しかし、イタリア紙『La Gazzetta dello Sport(ガゼッタ・デロ・スポルト)』のジャーナリスト、アンドレア・クレモネシは、「FIA(国際自動車連盟/F1の統括団体)によれば、すべては合法である」と述べ、次のように説明した。
「問題になっているパーツは構造物ではないため、クルマの他のパーツのように厳正なる審査の対象にはならないとする回答がパリから届いた」
「FIAは、ノーズコーンが他のクルマの側面に接触した際、危険な状態を避けるため、柔らかい素材のノーズを求めていると言明している」
また、ドイツ誌『Auto Motor und Sport(アウト・モートア・ウント・シュポルト)』のジャーナリスト、トビアス・グルーナーも似たような分析をしている。
「映像を技術の専門家たちに見せたところ、みんなの意見は一致した。単なる思い過しだ、と」
ノーズの先端は、FIAのクラッシュテストを満たすために他のパーツよりも「常に柔らかく」できているとクルーナーは述べた。また、F1アブダビGP(4日実施)で最初のピットストップを行ったベッテル(セバスチャン・ベッテル/レッドブル)のノーズは、フロントウイングにダメージを負っていたために、よりもろく見えたのではないか、とグルーナーは考える。

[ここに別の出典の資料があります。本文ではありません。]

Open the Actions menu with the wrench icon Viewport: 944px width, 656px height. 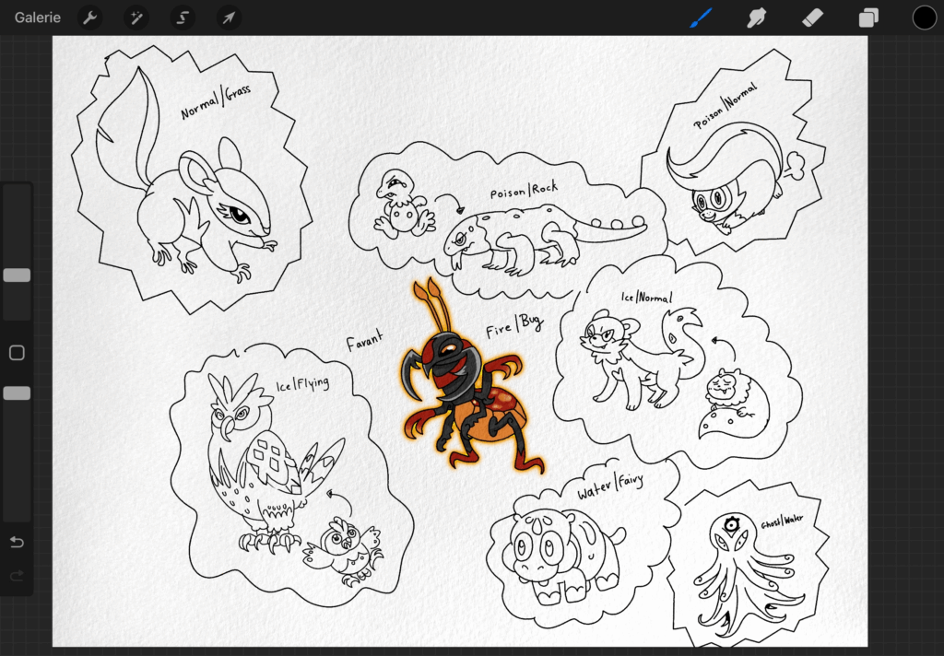pyautogui.click(x=89, y=17)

イタリアの『Autosprint(オートスプリント)』は記事の中で、「ほかのチームのエンジニアに意見を求めたところ、ノーズの先端をある程度変形させることが認められていると分かった」と付け加えた。
「とは言うものの、レッドブルが程度を超えた解釈をしている可能性は非常に高い。なぜならば、変形可能な構造がフロントウイングを支えることで、ウイングをできるだけ地面すれすれに近づけるからだ」と指摘。
「専門家の中にはそう信じ込んでいる者もいる」と加えた。